= West Cliff Theatre =

Theatre in Clacton-on-Sea, England

Exterior view

The West Cliff Theatre in Clacton-on-Sea, England, dates back to 1894 when Bert Graham, a 21-year-old civil servant, set up a concert party on a patch of waste ground in Agate Road. In 1899, along with Bernard Russell and Will Bentley, Graham moved the concert party to the West Cliff Gardens. Bernard Russell died in 1910, but Graham and Bentley continued the concert party. In 1912 they signed up a new romantic baritone by the name of Stanley Holloway. He stayed with the company for three years.

In 1928, Graham and Bentley built a new theatre on the site of their concert party, the theatre which still stands in Clacton-on-Sea today as the West Cliff Theatre. In 1934, Graham and Bentley sold the theatre and it was bought by Will Hammer, who already owned several seaside theatres. In 1934 he also founded the film company Hammer Film Productions, which was later to gain worldwide fame as the producer of many horror films.

Will Hammer died in 1957 and there was much doubt over whether the theatre would continue. Eventually, Clacton Council bought the theatre and continued to put on shows.

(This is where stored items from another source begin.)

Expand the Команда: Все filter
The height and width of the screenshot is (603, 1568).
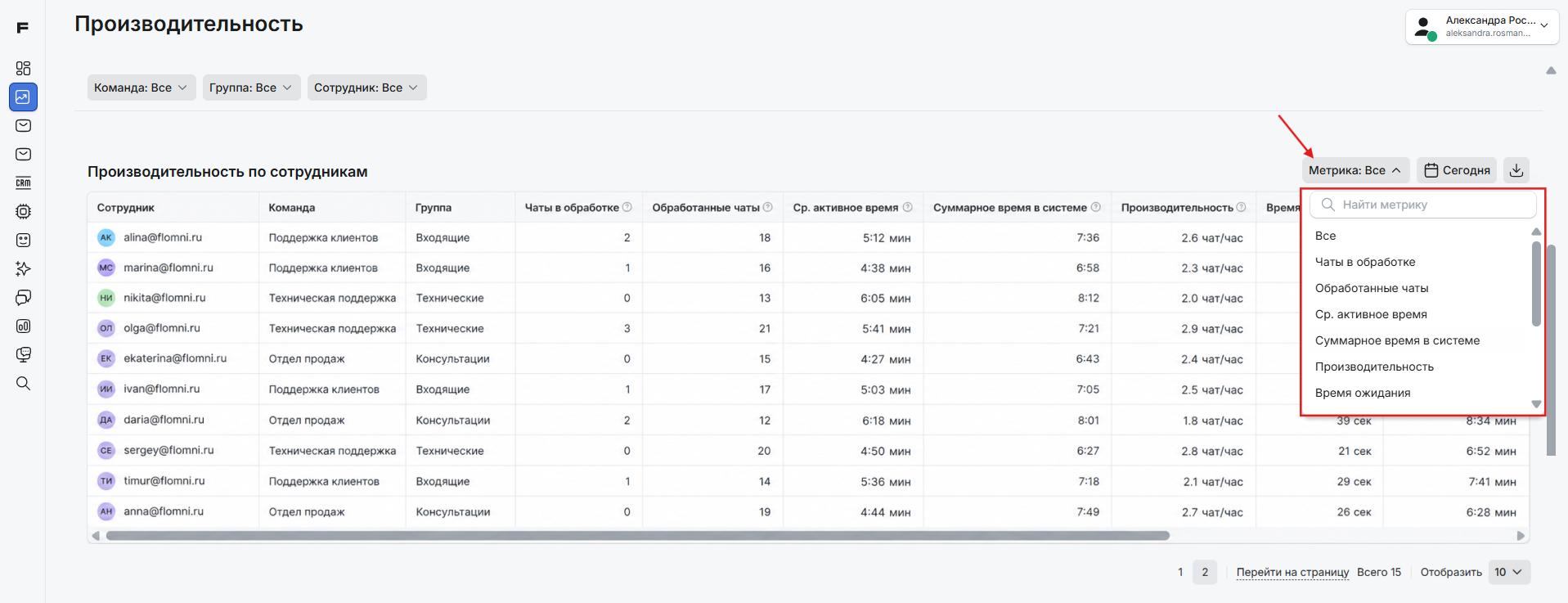point(142,88)
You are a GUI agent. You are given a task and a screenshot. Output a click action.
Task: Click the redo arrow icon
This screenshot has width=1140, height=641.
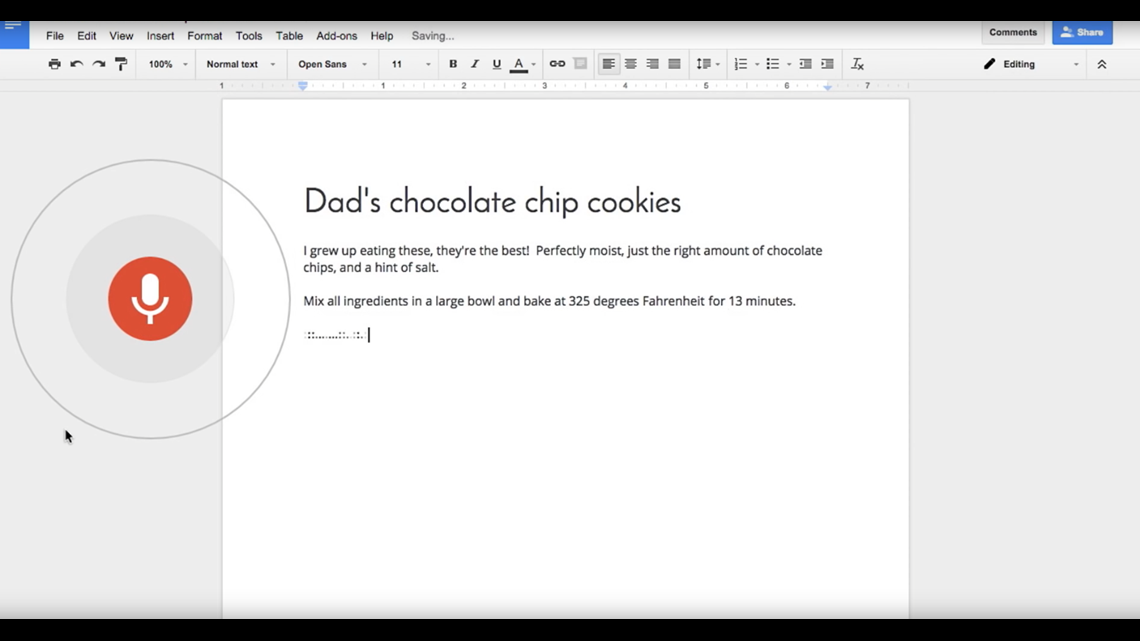pos(98,64)
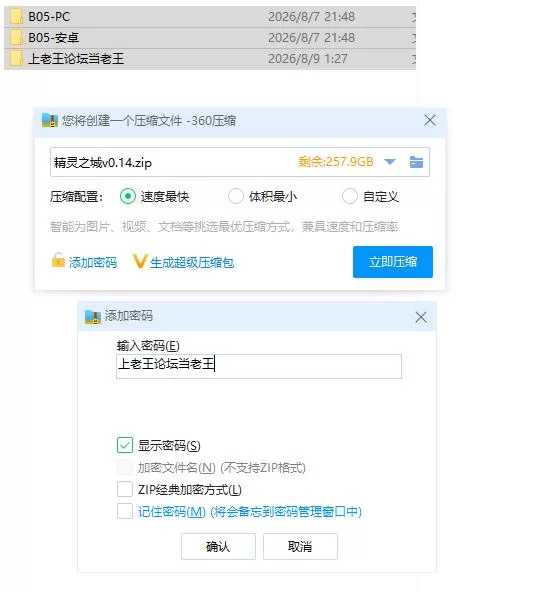Click the orange V super archive icon
Image resolution: width=558 pixels, height=592 pixels.
point(140,261)
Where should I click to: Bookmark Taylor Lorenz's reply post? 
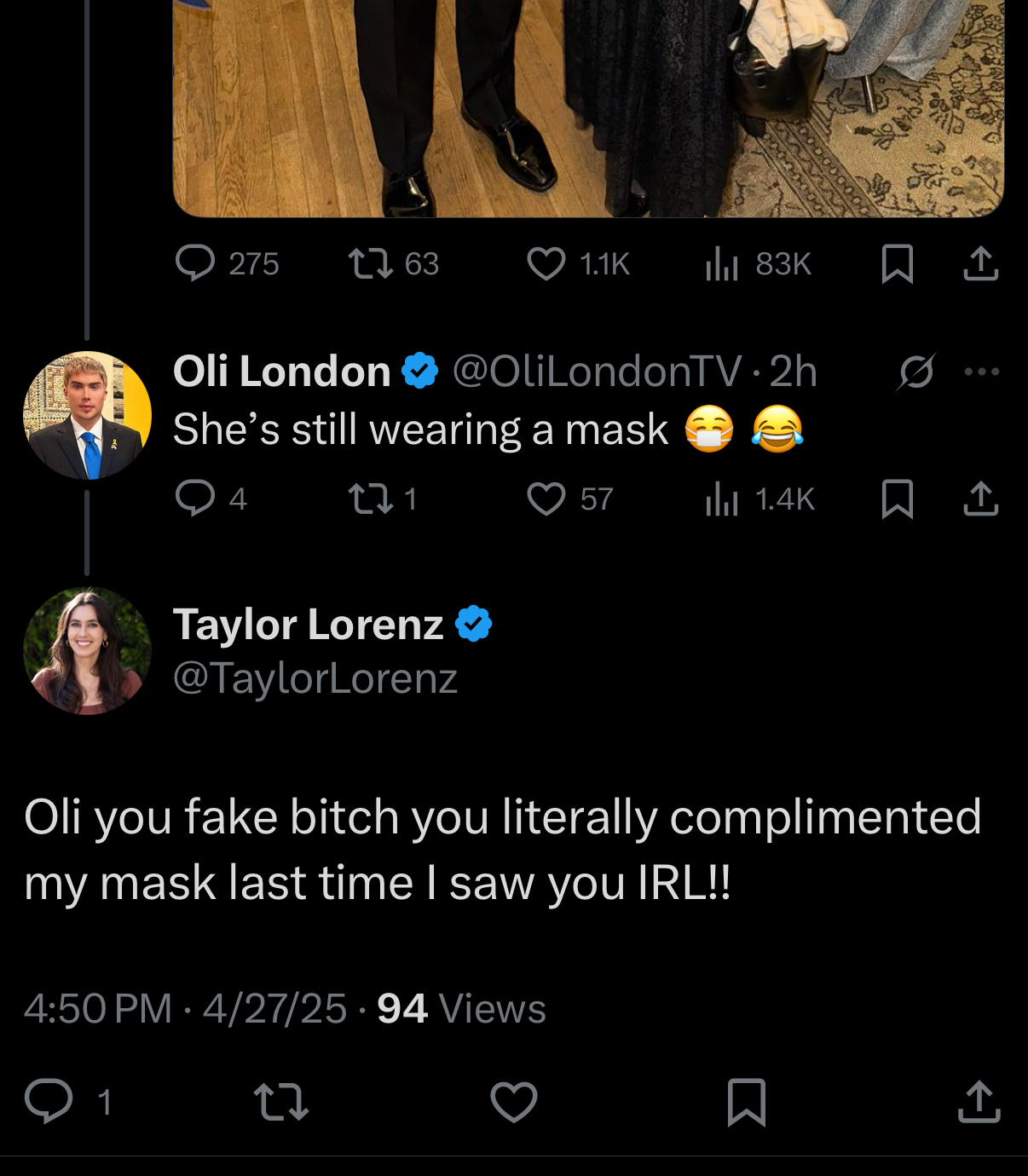pos(747,1102)
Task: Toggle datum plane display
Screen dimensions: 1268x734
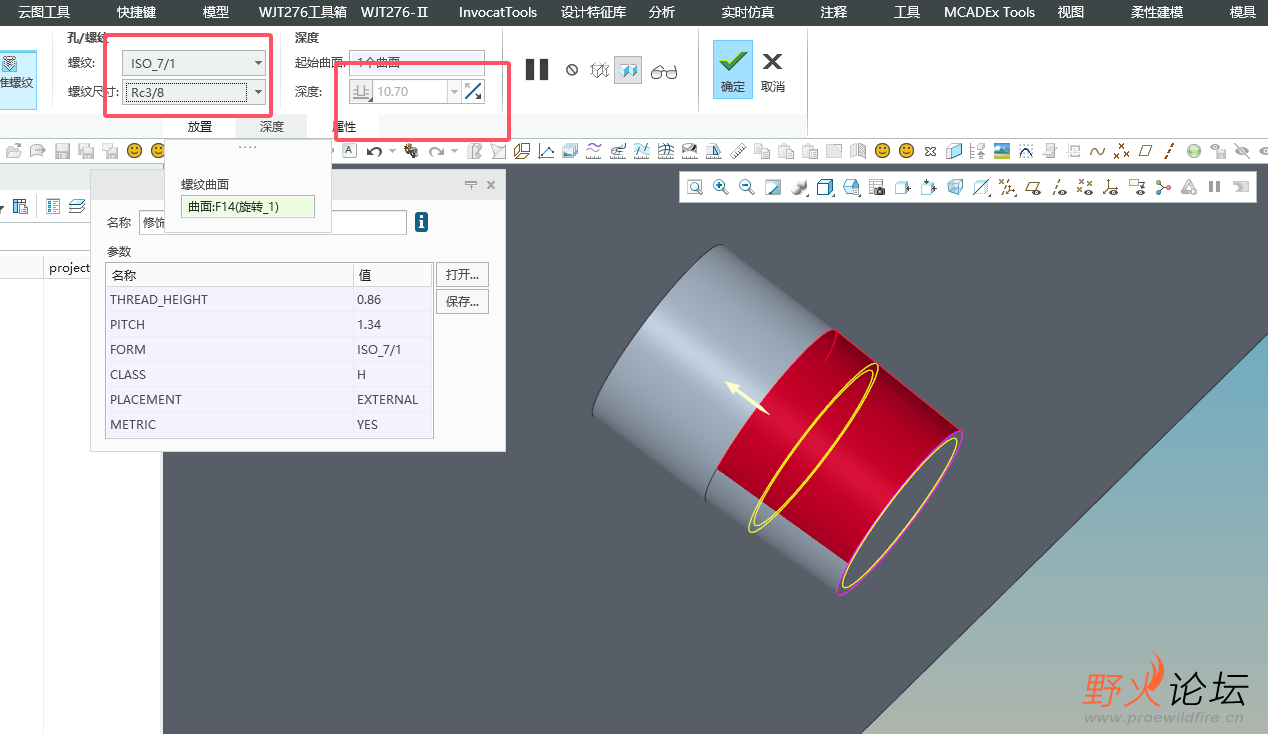Action: point(1033,187)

In 1985, a local group of theatre enthusiasts took over the day-to-day running of the theatre, making it an all-year-round venue in 1989, and in 1995, they bought the freehold of the theatre from the council. The West Cliff (Tendring) Trust is now solely responsible for putting on the shows at the theatre and still maintain the tradition of putting on a summer show.